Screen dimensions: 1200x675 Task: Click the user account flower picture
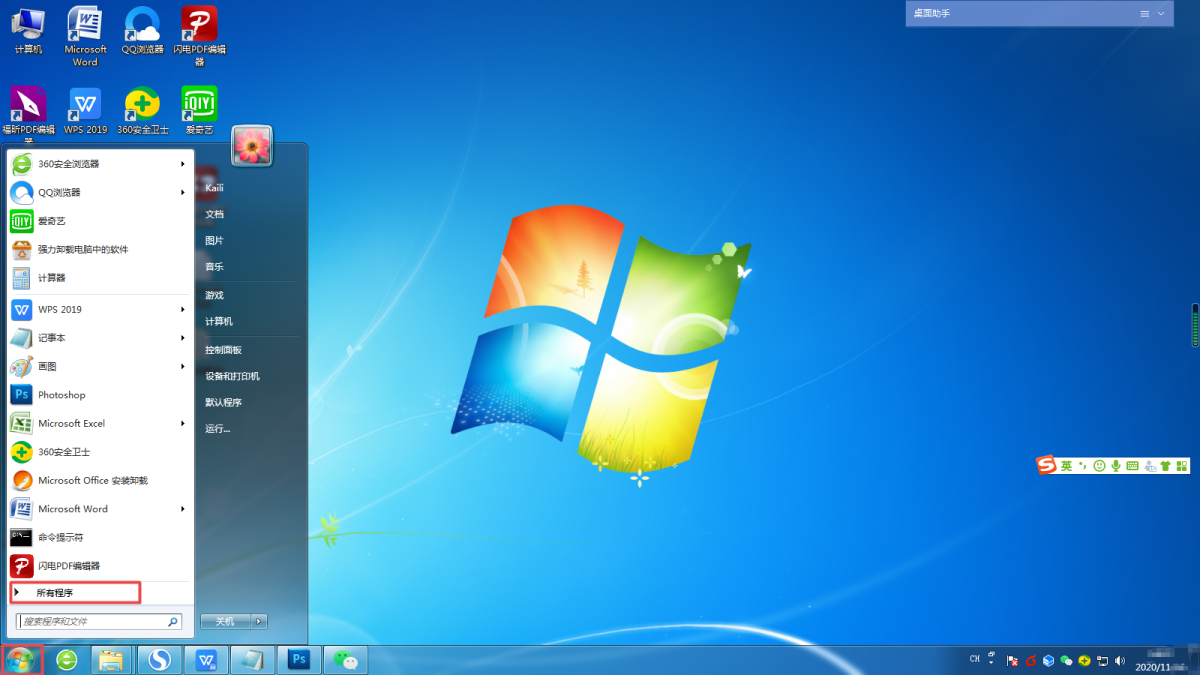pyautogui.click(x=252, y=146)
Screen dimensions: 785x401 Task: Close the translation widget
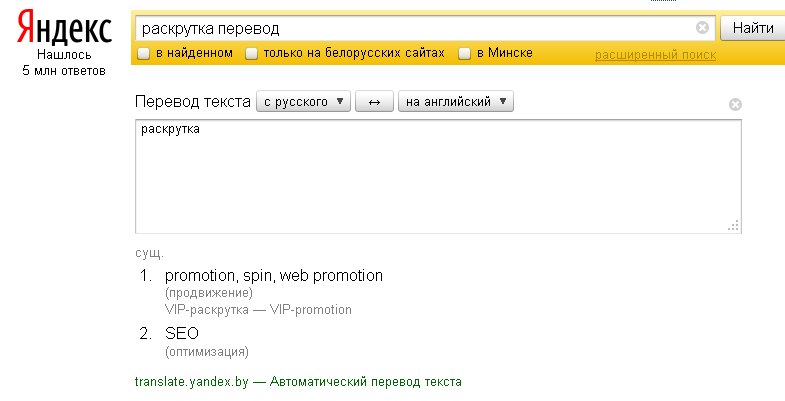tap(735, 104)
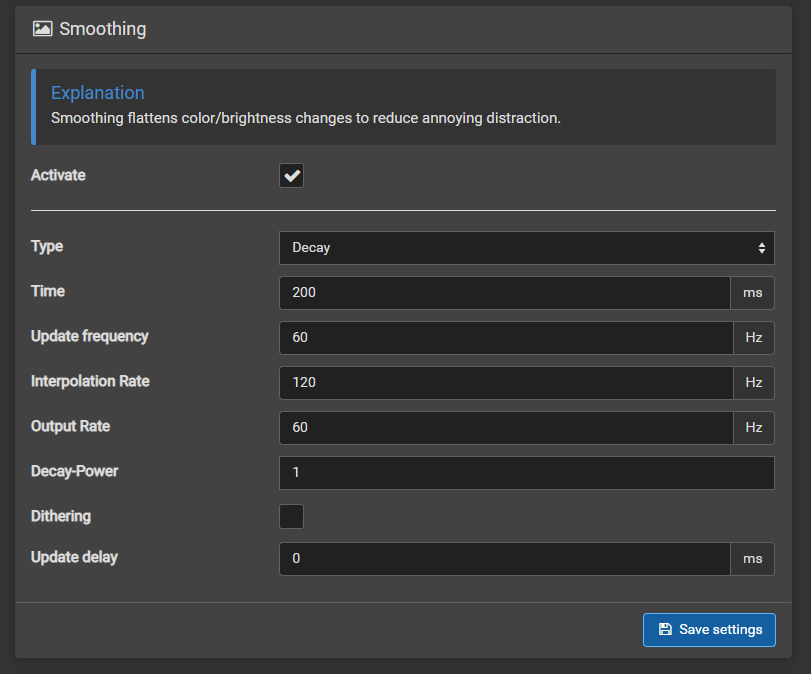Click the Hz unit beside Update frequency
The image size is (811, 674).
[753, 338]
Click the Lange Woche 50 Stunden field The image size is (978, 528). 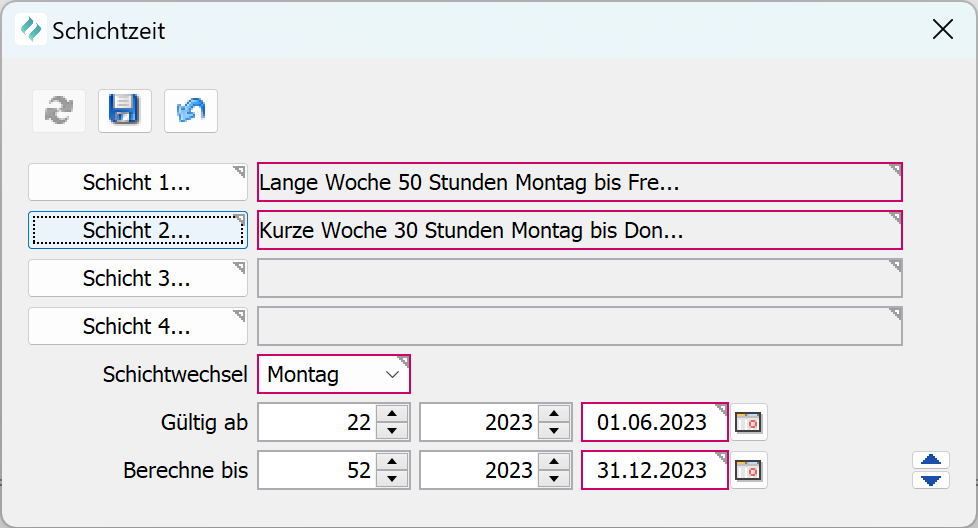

→ **Task details**:
The expected output is the whole listing, word for word, minus its pictures.

→ **Answer section**:
Screen dimensions: 1200x675 Task: Click the user account flower picture
pyautogui.click(x=252, y=146)
Screen dimensions: 785x401 Task: Close the translation widget
tap(735, 104)
Click the Hz unit beside Update frequency
The image size is (811, 674).
[753, 338]
Click the Lange Woche 50 Stunden field The image size is (978, 528). 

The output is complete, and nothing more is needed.